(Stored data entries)
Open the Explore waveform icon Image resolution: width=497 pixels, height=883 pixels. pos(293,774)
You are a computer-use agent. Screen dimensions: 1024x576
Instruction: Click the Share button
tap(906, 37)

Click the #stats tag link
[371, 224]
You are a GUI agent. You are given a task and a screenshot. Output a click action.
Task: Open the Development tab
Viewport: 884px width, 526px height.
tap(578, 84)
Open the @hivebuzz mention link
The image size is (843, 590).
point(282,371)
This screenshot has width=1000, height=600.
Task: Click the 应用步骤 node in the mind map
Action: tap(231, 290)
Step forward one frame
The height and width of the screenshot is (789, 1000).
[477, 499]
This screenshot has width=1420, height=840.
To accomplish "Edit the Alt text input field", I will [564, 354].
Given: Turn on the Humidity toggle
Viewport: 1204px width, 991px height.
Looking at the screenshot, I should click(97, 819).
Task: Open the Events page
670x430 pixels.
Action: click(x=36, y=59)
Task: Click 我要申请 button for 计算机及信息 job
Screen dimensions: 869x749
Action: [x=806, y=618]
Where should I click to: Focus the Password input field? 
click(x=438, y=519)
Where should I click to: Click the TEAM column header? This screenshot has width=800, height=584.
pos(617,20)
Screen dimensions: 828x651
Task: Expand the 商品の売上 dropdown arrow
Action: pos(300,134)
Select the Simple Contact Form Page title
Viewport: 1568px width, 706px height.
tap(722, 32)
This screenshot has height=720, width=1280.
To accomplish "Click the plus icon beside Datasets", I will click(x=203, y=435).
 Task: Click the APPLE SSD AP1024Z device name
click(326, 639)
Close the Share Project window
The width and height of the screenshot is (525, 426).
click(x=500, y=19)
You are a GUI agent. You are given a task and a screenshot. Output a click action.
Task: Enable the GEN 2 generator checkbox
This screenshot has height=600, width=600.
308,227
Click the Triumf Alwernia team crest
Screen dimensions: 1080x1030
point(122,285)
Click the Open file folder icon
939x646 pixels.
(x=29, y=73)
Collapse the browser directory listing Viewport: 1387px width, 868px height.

## Assignment
Looking over the records, find each line with the word "Open" and copy it.

## Result below
Open the Explore waveform icon Image resolution: width=497 pixels, height=883 pixels. pos(293,774)
Task: Open the Development tab
Open the @hivebuzz mention link
Task: Open the Events page
Click the Open file folder icon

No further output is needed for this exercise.